Il arrive souvent, quand j’évoque mon statut de belle-mère, que je dise en souriant: « J’ai pris le package » en référence aux enfants qui étaient «livré·es » avec mon actuel compagnon. La formule m’amuse d’autant plus que les belles-mères avec lesquelles je me suis entretenue pour cet article ont toutes utilisé la même expression.
Les belles-mères ne sont pas rien. Ni personne. Pourtant, en français, elles semblent ne pas mériter une appellation propre, puisqu’elles la partagent avec la mère de leur conjoint·e, ce qui n’est pas le cas en anglais, par exemple, où la mother-in-law (mère du ou de la conjoint·e) et la stepmother (seconde femme du ou de la conjoint·e) sont deux personnes différentes. Fatima Ouassak, politologue et militante antiraciste, écrit que « les mères ne sont pas un sujet politique. Elles n’existent nulle part comme force politique structurée, […] elles sont l’angle mort du féminisme ¹ ». Alors, imaginez les belles-mères, ces demi-femmes, qui arrivent comme un cheveu gras sur la soupe de la famille originelle.
En France, 11 % des enfants vivent dans une famille recomposée, et en 2020, environ 480 000 mineur·es vivaient en résidence alternée; c’est deux fois plus qu’il y a dix ans, d’après l’Insee. Cette situation donne aux belles-mères une véritable place auprès des enfants, là où le fameux « un week-end sur deux et la moitié des vacances » qui est souvent accordé aux pères dans les couples hétérosexuels supposait moins d’implication. Et les familles multiples sont aujourd’hui plus nombreuses : couples non cohabitants, familles recomposées LGBT+, belles-mères child-free (sans enfant), pères ayant leurs enfants quasi à temps plein, etc.
Une influence souvent jugée néfaste
Ophélie, dont la compagne avait un petit garçon de 3 ans lors de leur rencontre, a peiné à trouver sa juste place : « Notre relation a mis du temps à s’établir, mais je l’adore aujourd’hui. Ma compagne a encore du mal à m’accoler le terme de “belle-mère”. Ça a pu me blesser, car je suis là au quotidien, et par ailleurs aujourd’hui son fils utilise le mot sans souci. » La jeune femme, qui trouve le statut « un peu bâtard, notamment dans un couple homo, car on ne sait pas trop qui je suis », manque
cruellement de représentations.
Enfermées dans l’éternel rôle de « seconde épouse », les belles mères pâtissent des représentations véhiculées au fil des siècles, que rappelle l’historienne de la famille Sylvie Perrier : « [Elle] est négligente et habitée de mauvaises intentions. Elle est un danger pour la personne et les biens des enfants du premier lit de son mari […]. Elle exerce sur son mari, veuf remarié, une influence néfaste […]. Bref, il s’agit d’une mauvaise femme, qui est déviante par rapport à la construction sociale du genre féminin ². »

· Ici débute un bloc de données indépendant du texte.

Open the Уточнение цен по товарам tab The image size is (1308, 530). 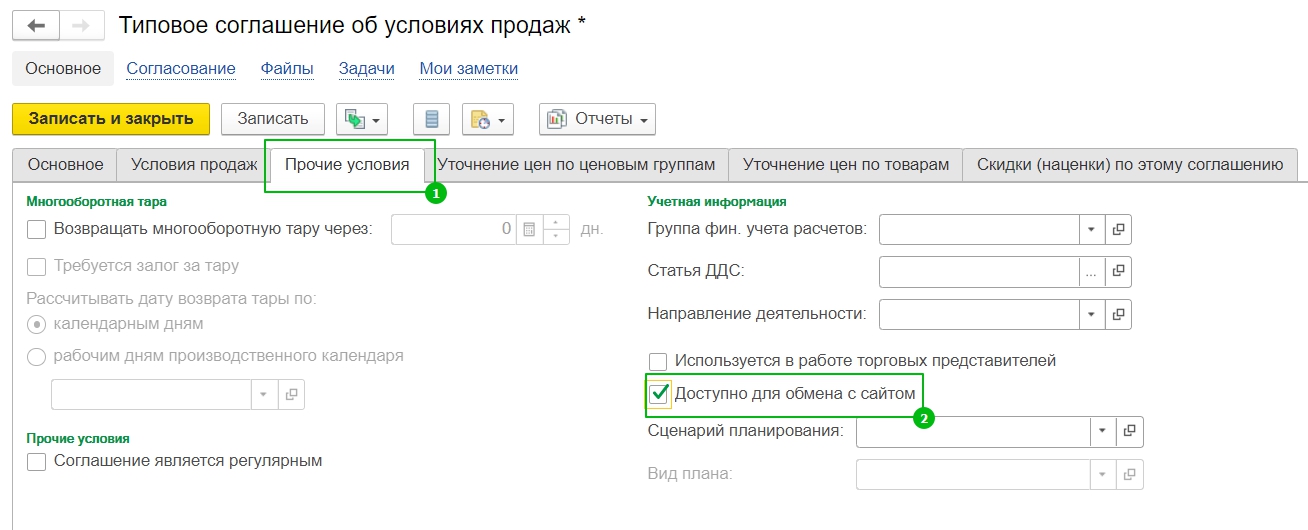pyautogui.click(x=845, y=165)
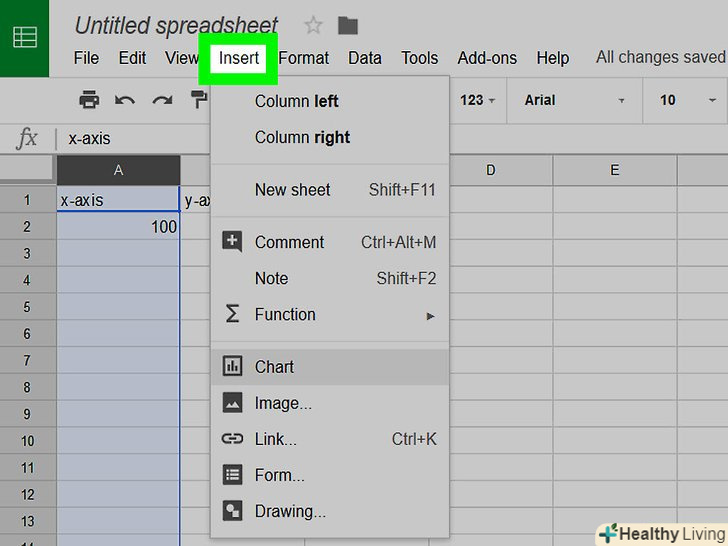728x546 pixels.
Task: Select Chart from the Insert menu
Action: [x=274, y=367]
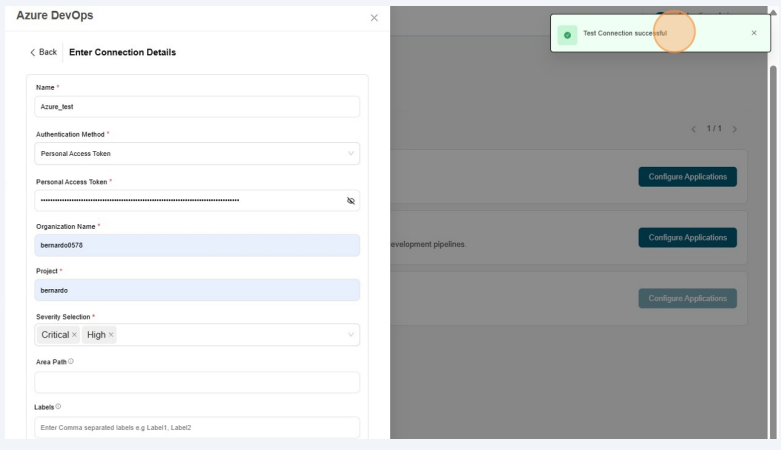
Task: Click the Organization Name field
Action: [197, 246]
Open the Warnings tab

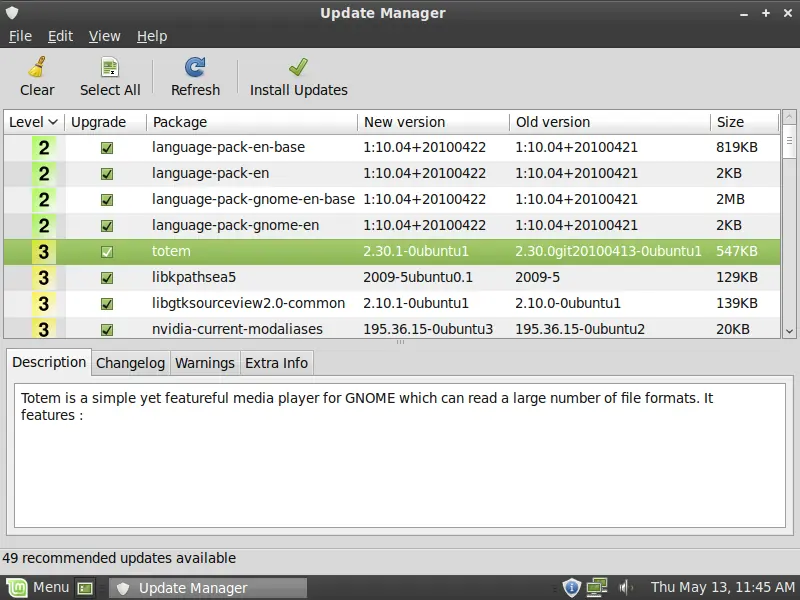click(x=204, y=363)
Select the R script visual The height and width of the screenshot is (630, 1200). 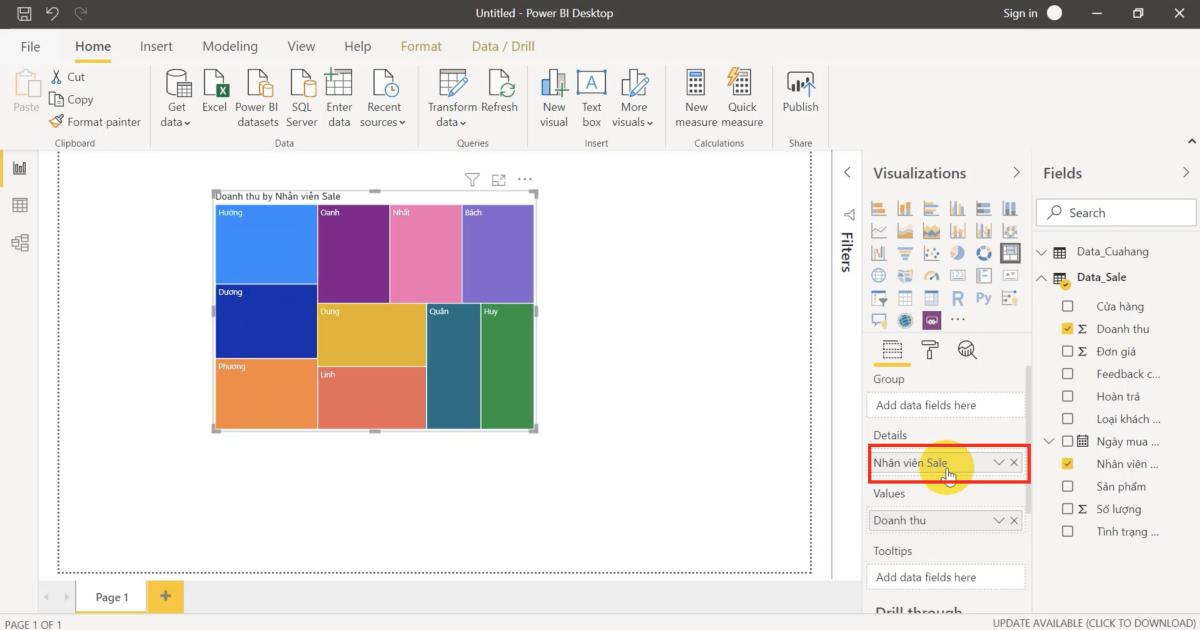click(956, 297)
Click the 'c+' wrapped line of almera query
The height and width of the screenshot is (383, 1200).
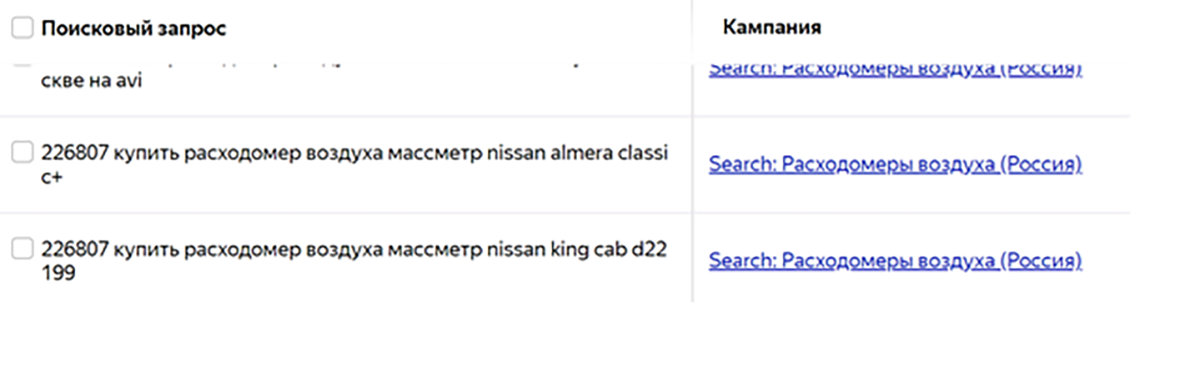tap(52, 175)
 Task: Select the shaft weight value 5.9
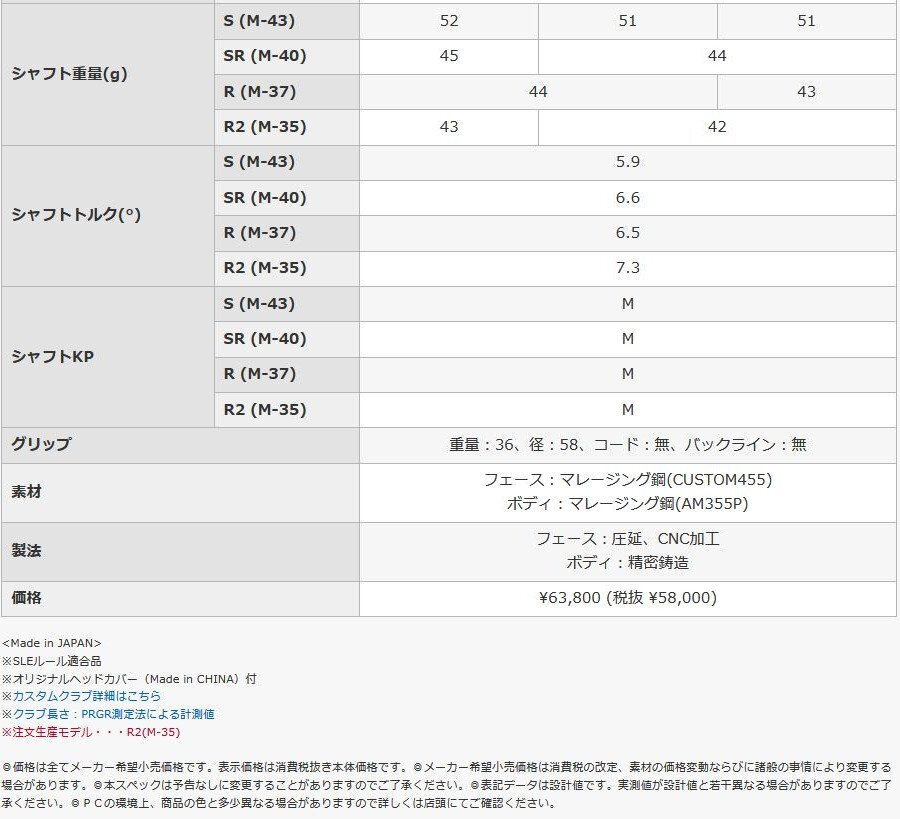pos(628,162)
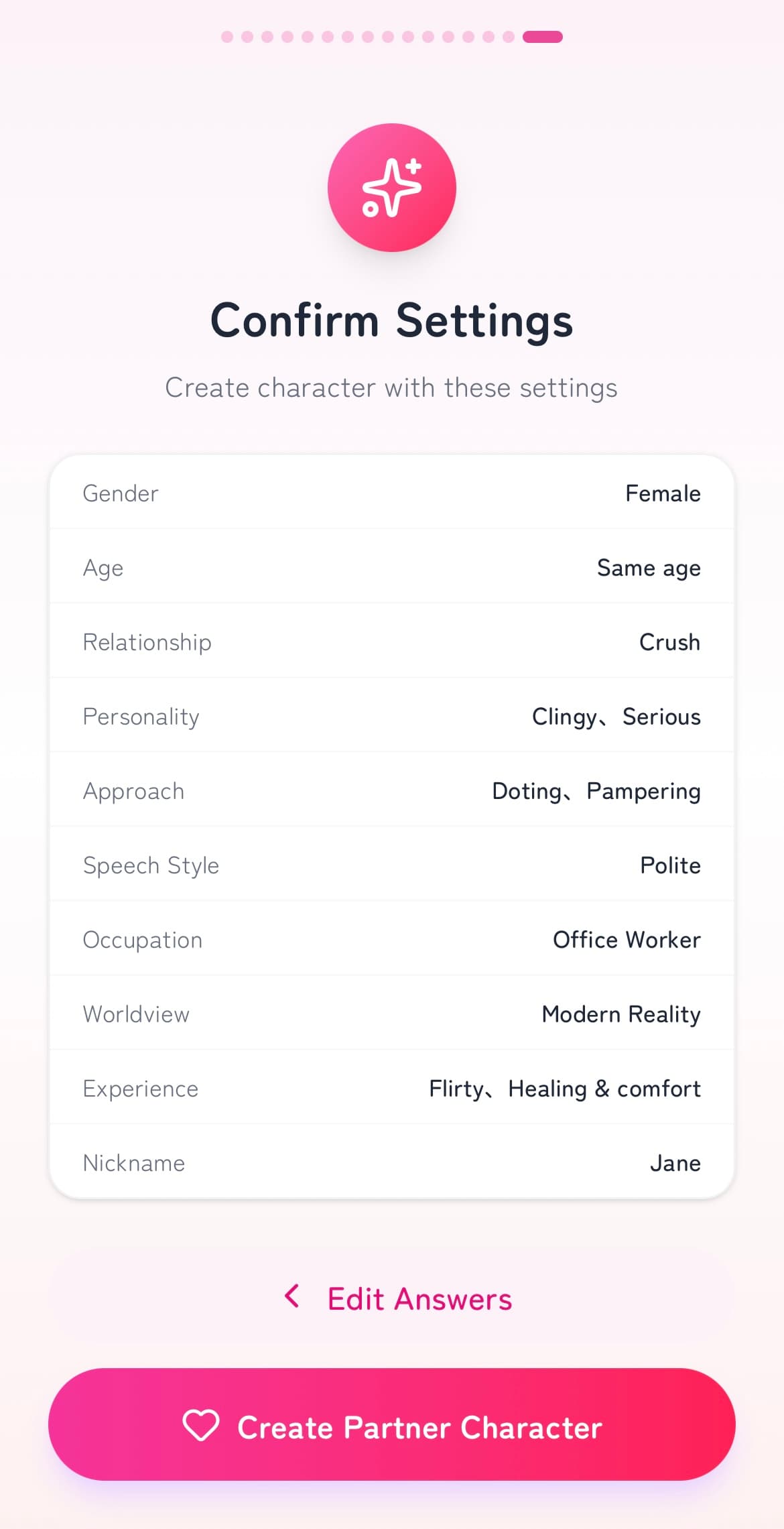Select the Experience row with Flirty, Healing
This screenshot has height=1529, width=784.
(392, 1089)
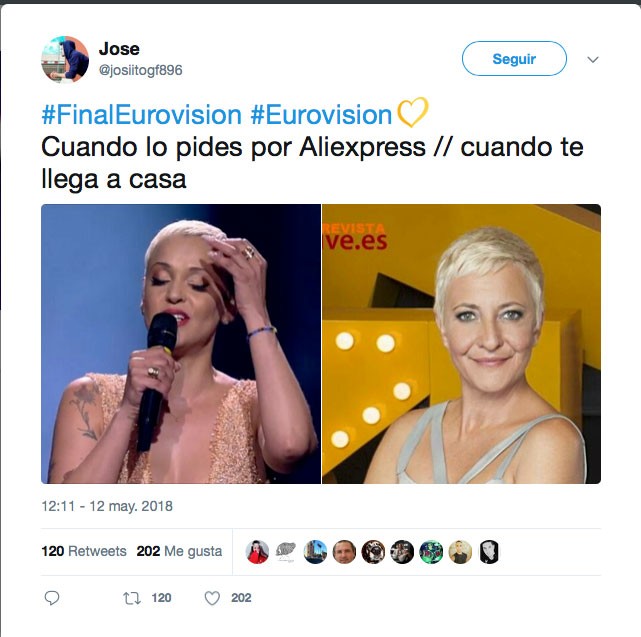
Task: Open Jose's profile avatar picture
Action: point(65,59)
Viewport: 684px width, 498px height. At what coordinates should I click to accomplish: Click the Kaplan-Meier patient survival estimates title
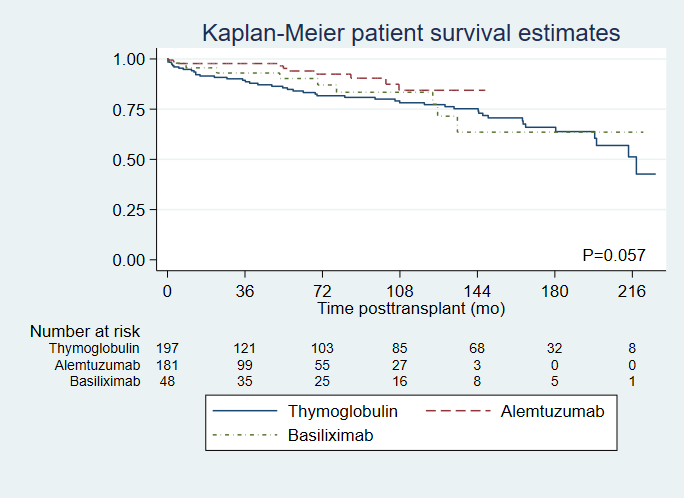(411, 33)
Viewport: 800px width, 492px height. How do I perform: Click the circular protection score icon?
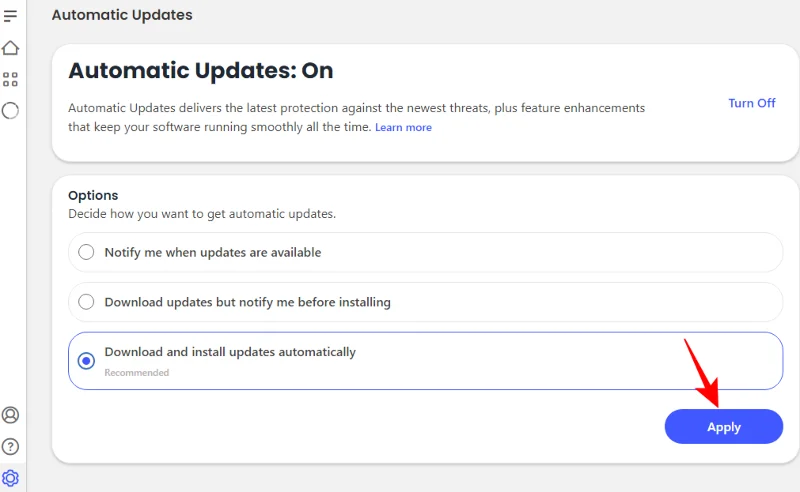tap(11, 111)
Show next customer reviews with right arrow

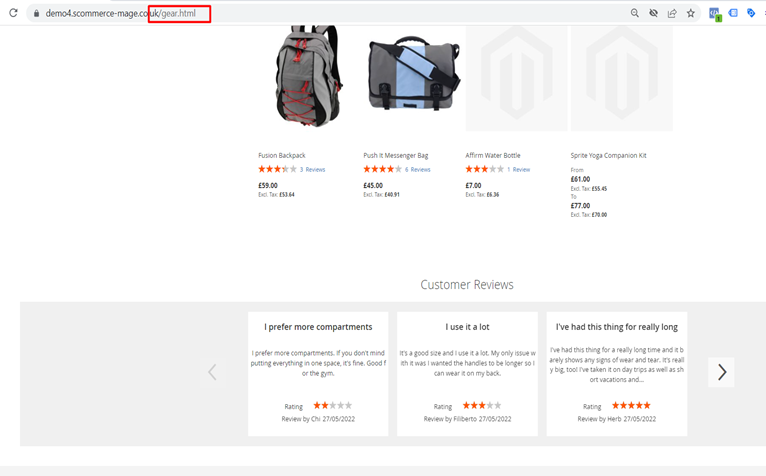point(721,373)
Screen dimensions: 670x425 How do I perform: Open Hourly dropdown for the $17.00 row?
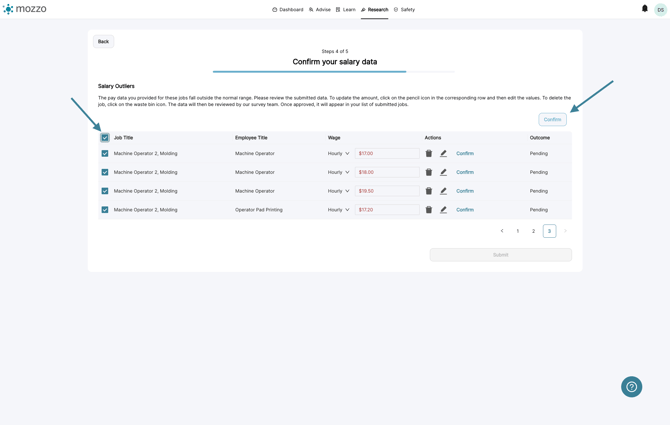click(338, 154)
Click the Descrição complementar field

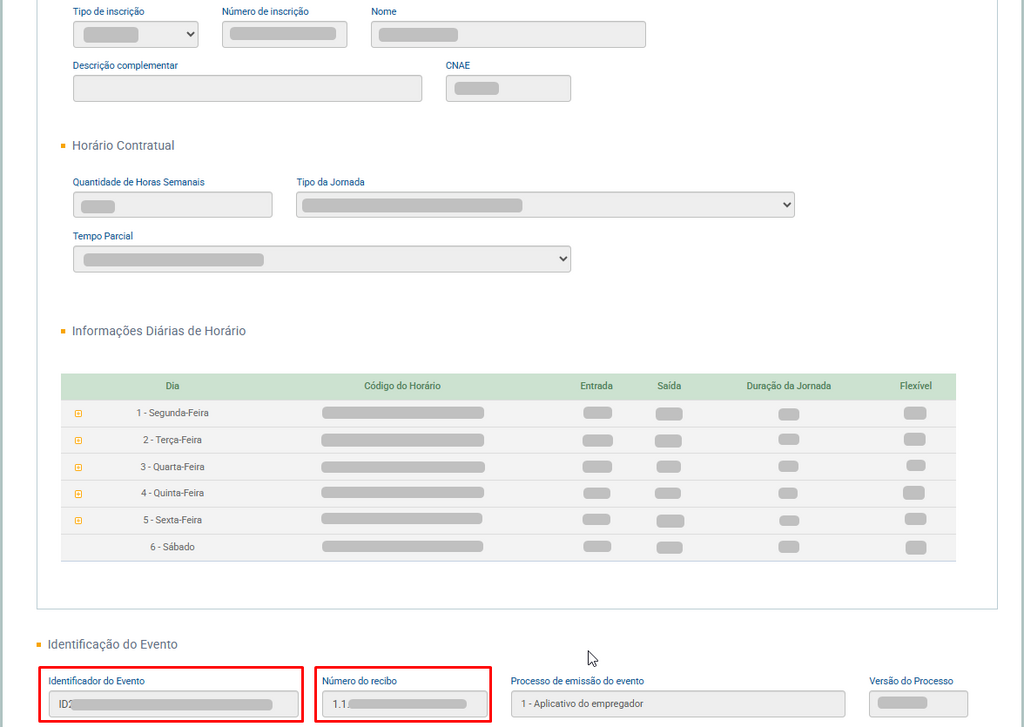click(247, 88)
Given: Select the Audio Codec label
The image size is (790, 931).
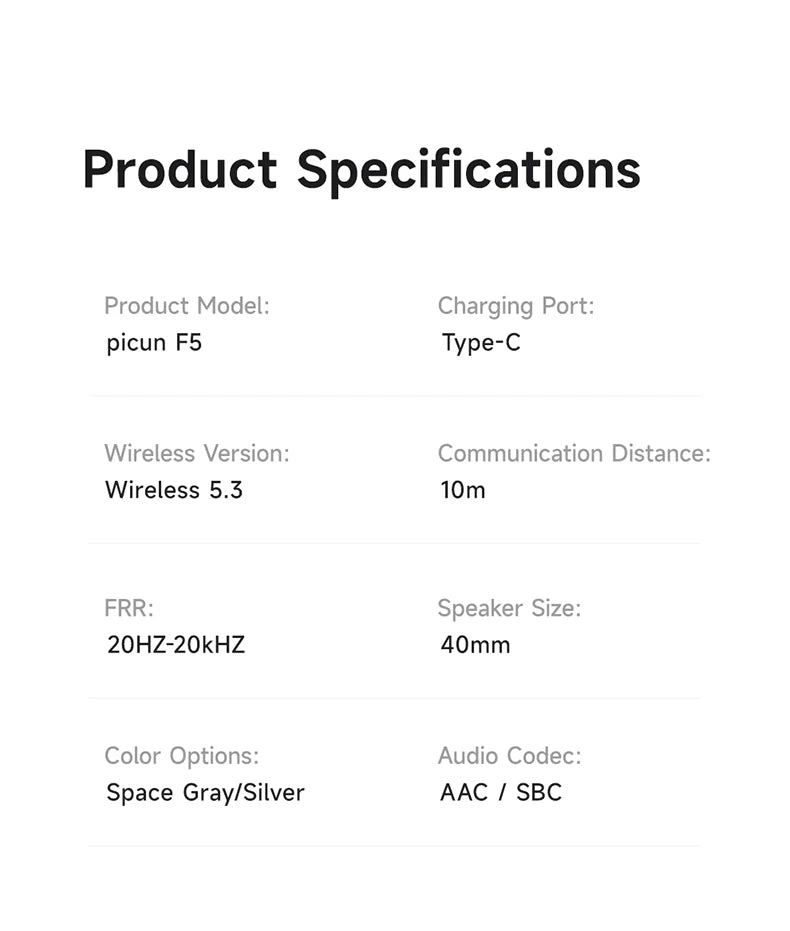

Ces croyances empreintes de sexisme ont infusé dans les productions culturelles et les médias : de Cendrillon au traitement médiatique de la succession de Johnny Halliday ³, on retrouve autour du personnage de la belle-mère la mise en scène de la rivalité avec sa belle-fille, une mère décédée (Blanche-Neige) et un père absent ou sans épaisseur (Les Malheurs de Sophie). La place de la belle-mère est sale, et pénible : « On nous dit : c’est difficile, prends sur toi, tu vas en chier, mais prends ta place. Tout en te disant que cette place n’est pas légitime ! Il faut composer en permanence avec des injonctions contradictoires », complète la journaliste Fiona Schmidt, autrice de Comment ne pas devenir une marâtre. Guide féministe de la famille recomposée (Hachette, 2021).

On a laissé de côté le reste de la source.